* [SOURCE TEXT]
[START]
Each New Year's Day since 1 January 1941, the VPO has sponsored the Vienna New Year's Concerts, dedicated to the music of the Strauss family composers, and particularly that of Johann Strauss II.
Popularity
The Vienna Philharmonic was named as Europe's finest in a recent survey by seven leading trade publications, two radio stations and a daily newspaper. Subscription ticket demand for the Vienna Philharmonic at their home, Musikverein, is currently listed on the orchestra's website as being on a waiting list. The waiting list for weekday concert subscriptions is six years and thirteen years for weekend subscriptions. Casual tickets however, are available in small numbers and can be bought via links from the VPO website, to various ticket resellers. It is also possible to book package deals which include transport, hotel accommodation and meals and tickets to concerts.
The orchestra is so popular and famous, that it has been the motive of one of the world's most famous bullion coins: the Vienna Philharmonic coin. The coin is struck in pure gold, 999.9 fine (24 carats). It is issued every year, in four different face values, sizes and weights. It is used as an investment product, although it finishes almost always in the hands of collectors. According to the World Gold Council, this coin was the best selling gold coin in 1992, 1995 and 1996 world wide.
[END]
* [AVAILABLE DATA]
[START]
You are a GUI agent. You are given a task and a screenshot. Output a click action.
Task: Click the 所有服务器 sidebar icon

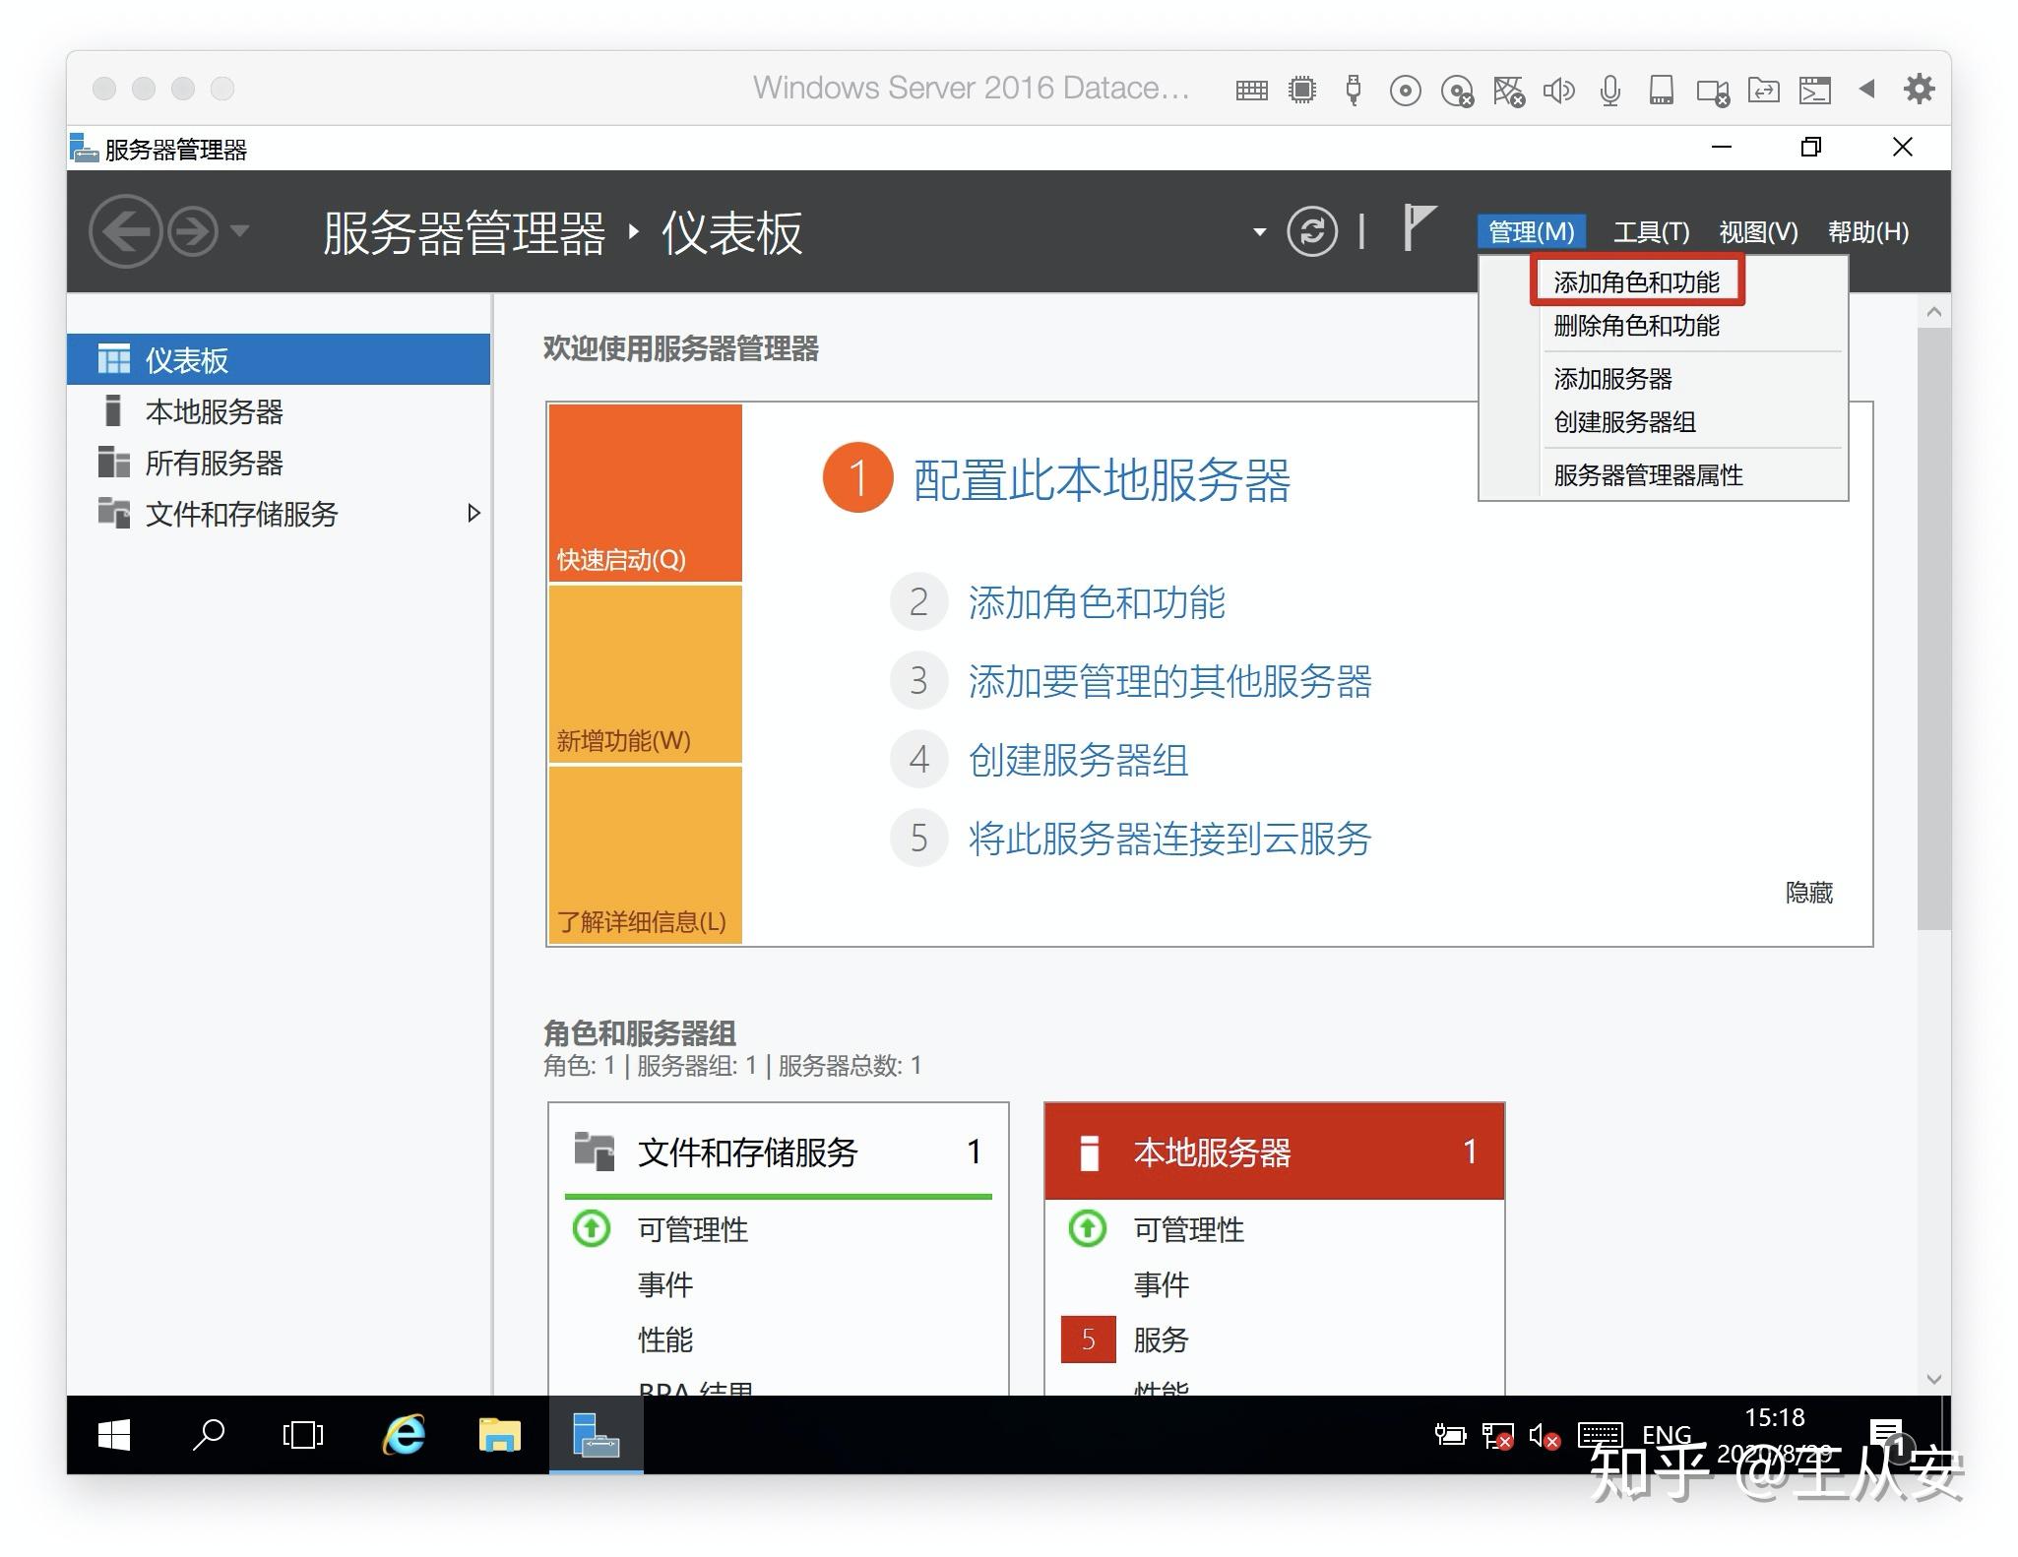click(113, 463)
[END]
* [REQUIRED WORK] Write out the Vienna Philharmonic text again word for word, from its first sentence through its last.

* [FULL SOLUTION]
Each New Year's Day since 1 January 1941, the VPO has sponsored the Vienna New Year's Concerts, dedicated to the music of the Strauss family composers, and particularly that of Johann Strauss II.
Popularity
The Vienna Philharmonic was named as Europe's finest in a recent survey by seven leading trade publications, two radio stations and a daily newspaper. Subscription ticket demand for the Vienna Philharmonic at their home, Musikverein, is currently listed on the orchestra's website as being on a waiting list. The waiting list for weekday concert subscriptions is six years and thirteen years for weekend subscriptions. Casual tickets however, are available in small numbers and can be bought via links from the VPO website, to various ticket resellers. It is also possible to book package deals which include transport, hotel accommodation and meals and tickets to concerts.
The orchestra is so popular and famous, that it has been the motive of one of the world's most famous bullion coins: the Vienna Philharmonic coin. The coin is struck in pure gold, 999.9 fine (24 carats). It is issued every year, in four different face values, sizes and weights. It is used as an investment product, although it finishes almost always in the hands of collectors. According to the World Gold Council, this coin was the best selling gold coin in 1992, 1995 and 1996 world wide.